RBS also introduced insulated returns for the belt traveling back in the drying chamber, minimizing heat loss and energy wasted to reheat the belt when it re-enters the oven chamber. When the oven belting is exposed to ambient room air temperature, it loses heat very rapidly, so when it goes back into the oven, it has to be heated up quickly. “With fuel conservation being a high priority for most bakeries, we have found that reheating of the oven belting may consume up to 30% of the energy requirement to bake the product,” Mr. Eshelman said.
For baking pretzels, it is important to strictly follow a certain baking zone pattern and heating profile, and the number of zones included in the process depends on the oven length, according to Mr. Bechmann. “The longer the oven and the more zones can be integrated, the better the optimal temperature curve can be regulated, and the better the product will be,” he said.
The first zones are usually directly fired and longer than the zones further downstream because a high energy input is required to adequately and evenly bake the product. The final baking zones function as dryers with the main purpose to give the product the optimum color.
Choosing the proper oven band is also a decisive factor for good results. “Usually, light wire-mesh bands are adopted,” Mr. Bechmann said. “If, however, laminated crackers are to be produced on the same line, a heavier wire-mesh band would be necessary.”
To help ensure that pretzels are within a moisture specification, Mr. Eshelman said more plants are using near infrared (NIR) moisture monitoring instrumentation situated at the end of the oven. “The NIR sensor measures moisture content of the product as it exits at the end of the oven. This data is then communicated via Ethernet connection to the PLC which provides the line operator and quality assurance personnel with a real time moisture monitoring capabilities.”
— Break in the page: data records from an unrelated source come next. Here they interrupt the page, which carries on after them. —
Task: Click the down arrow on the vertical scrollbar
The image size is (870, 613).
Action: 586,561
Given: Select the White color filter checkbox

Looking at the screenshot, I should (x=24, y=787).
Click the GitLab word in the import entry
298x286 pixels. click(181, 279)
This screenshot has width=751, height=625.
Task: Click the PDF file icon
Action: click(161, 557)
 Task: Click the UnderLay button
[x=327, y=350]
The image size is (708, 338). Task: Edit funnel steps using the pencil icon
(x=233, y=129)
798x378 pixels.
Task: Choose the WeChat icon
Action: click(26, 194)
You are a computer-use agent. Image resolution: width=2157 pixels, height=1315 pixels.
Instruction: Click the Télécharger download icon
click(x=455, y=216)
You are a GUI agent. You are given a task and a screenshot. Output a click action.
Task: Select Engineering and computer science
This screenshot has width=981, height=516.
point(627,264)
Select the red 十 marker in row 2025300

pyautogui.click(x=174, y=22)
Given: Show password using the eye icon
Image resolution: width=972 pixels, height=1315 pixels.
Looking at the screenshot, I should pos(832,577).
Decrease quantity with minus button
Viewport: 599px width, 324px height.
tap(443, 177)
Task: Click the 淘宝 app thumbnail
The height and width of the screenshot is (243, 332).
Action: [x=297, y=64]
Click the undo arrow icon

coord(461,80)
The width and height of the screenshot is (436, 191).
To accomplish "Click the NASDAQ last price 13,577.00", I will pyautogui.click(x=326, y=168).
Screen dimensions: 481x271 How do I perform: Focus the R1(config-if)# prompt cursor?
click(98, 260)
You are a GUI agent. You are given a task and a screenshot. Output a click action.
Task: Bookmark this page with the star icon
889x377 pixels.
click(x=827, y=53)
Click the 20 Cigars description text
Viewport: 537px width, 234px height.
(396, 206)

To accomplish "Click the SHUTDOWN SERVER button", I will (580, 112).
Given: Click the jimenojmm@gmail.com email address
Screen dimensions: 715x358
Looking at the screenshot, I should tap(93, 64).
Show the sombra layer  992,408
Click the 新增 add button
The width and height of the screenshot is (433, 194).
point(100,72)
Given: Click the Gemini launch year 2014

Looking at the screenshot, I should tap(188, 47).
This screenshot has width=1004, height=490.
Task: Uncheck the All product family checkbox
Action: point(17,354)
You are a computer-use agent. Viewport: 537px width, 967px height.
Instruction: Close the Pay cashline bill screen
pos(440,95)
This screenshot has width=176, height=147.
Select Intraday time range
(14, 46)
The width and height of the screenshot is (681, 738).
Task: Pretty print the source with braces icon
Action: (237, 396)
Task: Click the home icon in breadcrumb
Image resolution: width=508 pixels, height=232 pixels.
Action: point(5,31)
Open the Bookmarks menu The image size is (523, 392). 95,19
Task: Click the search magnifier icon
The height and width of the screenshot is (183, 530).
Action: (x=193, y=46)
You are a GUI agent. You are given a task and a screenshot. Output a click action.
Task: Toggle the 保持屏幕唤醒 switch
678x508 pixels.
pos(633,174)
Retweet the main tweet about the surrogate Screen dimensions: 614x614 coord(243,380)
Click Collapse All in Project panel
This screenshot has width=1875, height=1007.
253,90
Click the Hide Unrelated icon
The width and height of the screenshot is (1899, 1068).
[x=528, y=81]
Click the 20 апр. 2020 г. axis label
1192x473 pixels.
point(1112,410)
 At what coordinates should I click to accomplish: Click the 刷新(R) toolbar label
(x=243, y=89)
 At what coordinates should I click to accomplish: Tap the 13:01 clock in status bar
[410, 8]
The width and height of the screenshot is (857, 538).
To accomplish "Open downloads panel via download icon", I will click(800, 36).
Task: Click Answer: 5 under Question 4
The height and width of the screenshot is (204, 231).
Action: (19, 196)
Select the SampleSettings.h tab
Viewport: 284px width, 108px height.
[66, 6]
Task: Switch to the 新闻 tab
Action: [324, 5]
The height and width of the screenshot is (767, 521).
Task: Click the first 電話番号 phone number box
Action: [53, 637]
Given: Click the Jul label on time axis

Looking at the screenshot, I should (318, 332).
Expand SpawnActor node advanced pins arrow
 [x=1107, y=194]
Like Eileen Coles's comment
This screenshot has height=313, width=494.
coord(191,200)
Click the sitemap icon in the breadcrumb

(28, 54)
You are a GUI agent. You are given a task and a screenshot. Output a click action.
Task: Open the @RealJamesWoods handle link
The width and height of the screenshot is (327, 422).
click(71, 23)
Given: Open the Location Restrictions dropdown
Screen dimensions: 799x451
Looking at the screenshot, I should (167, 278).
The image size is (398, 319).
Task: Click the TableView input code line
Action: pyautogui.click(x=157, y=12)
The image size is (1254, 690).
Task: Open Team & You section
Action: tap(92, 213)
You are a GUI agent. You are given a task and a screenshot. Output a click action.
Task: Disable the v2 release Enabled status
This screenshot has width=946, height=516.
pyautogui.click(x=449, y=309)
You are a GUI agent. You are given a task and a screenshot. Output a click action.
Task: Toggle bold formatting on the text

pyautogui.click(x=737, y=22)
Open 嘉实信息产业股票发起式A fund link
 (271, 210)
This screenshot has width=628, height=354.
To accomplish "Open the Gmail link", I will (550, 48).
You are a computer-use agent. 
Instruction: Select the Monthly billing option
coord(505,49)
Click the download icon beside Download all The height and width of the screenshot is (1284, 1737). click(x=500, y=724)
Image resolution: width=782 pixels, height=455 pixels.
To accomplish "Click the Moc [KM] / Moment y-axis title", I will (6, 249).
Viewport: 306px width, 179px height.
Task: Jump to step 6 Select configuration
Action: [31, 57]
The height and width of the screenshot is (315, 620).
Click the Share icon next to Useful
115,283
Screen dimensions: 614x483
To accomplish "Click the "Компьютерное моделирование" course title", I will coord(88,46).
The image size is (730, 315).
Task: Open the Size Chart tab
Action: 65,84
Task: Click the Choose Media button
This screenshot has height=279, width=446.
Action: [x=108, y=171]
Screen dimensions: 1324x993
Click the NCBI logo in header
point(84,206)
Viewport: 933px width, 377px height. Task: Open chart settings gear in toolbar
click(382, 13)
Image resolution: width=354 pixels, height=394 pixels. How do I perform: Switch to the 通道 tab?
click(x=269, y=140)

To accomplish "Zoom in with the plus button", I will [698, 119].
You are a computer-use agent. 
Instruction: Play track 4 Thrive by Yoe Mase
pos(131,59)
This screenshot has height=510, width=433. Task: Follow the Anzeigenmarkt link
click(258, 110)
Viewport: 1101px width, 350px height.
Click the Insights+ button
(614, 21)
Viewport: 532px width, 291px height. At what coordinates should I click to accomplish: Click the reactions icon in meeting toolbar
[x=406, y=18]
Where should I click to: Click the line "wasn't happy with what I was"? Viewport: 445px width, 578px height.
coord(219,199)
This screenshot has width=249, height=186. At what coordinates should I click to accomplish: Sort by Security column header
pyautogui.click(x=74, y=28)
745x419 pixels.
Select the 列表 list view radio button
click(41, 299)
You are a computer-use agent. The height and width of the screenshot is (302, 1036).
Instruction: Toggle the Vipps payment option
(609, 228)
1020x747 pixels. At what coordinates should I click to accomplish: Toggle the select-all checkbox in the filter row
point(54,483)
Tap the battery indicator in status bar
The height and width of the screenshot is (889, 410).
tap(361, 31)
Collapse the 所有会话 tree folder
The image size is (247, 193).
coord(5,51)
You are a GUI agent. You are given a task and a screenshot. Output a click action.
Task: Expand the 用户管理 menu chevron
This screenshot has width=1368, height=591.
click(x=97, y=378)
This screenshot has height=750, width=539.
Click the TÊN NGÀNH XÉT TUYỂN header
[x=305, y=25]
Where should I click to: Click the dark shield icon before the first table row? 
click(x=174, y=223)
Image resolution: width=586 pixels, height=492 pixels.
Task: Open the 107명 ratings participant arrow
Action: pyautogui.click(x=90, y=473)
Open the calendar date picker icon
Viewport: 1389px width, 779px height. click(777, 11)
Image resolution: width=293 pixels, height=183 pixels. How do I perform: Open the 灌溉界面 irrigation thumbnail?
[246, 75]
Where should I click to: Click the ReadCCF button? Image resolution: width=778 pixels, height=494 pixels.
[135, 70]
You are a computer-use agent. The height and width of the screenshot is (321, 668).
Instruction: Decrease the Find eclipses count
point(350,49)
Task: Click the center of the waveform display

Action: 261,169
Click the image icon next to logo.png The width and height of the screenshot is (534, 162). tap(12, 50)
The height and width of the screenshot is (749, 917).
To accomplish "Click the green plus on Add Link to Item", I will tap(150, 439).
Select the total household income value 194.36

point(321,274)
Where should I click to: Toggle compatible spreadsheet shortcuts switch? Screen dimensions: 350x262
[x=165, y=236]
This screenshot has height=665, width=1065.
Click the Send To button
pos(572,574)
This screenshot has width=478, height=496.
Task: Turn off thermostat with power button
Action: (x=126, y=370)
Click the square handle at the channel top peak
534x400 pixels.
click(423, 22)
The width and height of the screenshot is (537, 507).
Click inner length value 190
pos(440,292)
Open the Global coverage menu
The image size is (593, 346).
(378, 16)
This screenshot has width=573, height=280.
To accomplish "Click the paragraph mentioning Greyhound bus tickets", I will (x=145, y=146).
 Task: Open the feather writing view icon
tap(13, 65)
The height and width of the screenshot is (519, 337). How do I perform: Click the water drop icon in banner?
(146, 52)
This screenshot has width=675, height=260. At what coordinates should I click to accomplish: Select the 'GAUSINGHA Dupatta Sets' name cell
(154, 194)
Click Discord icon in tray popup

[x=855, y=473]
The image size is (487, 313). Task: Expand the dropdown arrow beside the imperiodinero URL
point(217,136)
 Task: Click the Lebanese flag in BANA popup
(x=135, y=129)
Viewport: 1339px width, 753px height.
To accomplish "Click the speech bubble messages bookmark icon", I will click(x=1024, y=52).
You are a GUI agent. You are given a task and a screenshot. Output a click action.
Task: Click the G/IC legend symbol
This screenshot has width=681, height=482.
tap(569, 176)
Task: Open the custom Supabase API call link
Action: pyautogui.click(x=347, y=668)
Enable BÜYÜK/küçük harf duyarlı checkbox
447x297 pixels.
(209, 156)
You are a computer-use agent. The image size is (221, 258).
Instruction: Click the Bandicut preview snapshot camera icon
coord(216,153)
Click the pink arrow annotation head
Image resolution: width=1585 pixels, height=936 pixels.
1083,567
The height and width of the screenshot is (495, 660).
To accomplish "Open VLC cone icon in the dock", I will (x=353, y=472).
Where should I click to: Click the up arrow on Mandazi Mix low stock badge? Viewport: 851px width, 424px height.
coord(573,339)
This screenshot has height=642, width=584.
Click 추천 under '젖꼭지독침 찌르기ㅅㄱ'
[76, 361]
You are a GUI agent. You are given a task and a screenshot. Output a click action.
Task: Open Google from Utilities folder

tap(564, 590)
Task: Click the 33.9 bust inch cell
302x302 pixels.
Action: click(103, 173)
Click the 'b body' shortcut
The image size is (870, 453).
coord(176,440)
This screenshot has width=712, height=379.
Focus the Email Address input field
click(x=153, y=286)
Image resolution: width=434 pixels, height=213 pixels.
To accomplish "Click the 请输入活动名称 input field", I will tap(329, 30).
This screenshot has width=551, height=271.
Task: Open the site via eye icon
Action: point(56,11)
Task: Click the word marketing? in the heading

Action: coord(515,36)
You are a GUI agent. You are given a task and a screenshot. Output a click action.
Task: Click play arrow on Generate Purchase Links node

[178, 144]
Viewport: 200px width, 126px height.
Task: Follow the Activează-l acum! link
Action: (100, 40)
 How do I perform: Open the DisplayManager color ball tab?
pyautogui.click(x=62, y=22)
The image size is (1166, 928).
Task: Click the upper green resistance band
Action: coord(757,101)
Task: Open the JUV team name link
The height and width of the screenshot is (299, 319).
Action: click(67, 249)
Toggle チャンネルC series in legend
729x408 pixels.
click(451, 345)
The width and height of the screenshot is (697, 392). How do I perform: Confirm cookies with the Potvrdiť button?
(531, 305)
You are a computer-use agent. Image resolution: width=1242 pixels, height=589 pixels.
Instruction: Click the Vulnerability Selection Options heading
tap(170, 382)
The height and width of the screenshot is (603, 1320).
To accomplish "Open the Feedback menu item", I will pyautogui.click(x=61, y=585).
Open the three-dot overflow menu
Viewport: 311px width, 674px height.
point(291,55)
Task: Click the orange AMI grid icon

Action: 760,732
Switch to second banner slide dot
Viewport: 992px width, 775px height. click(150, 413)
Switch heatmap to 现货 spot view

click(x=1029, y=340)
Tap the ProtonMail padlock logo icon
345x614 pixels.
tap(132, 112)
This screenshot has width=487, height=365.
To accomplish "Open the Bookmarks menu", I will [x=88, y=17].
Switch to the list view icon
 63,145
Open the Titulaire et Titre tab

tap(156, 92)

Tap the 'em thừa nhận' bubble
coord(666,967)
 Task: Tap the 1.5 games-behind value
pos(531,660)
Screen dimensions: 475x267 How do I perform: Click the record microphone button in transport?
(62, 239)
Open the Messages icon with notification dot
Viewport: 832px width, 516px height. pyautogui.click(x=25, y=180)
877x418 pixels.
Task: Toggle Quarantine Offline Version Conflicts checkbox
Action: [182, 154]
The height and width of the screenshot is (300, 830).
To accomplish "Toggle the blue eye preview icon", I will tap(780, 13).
Another trend in the industry is the use of video equipment at the end of the oven. “As plants continue to automate for the purpose of reducing overall labor costs, you simply don’t have as many eyes monitoring finished product quality anymore,” Mr. Eshelman explained. “It’s not unusual to walk into a QA lab these days and see QA personnel viewing a monitor while conducting their routine quality assurance testing.”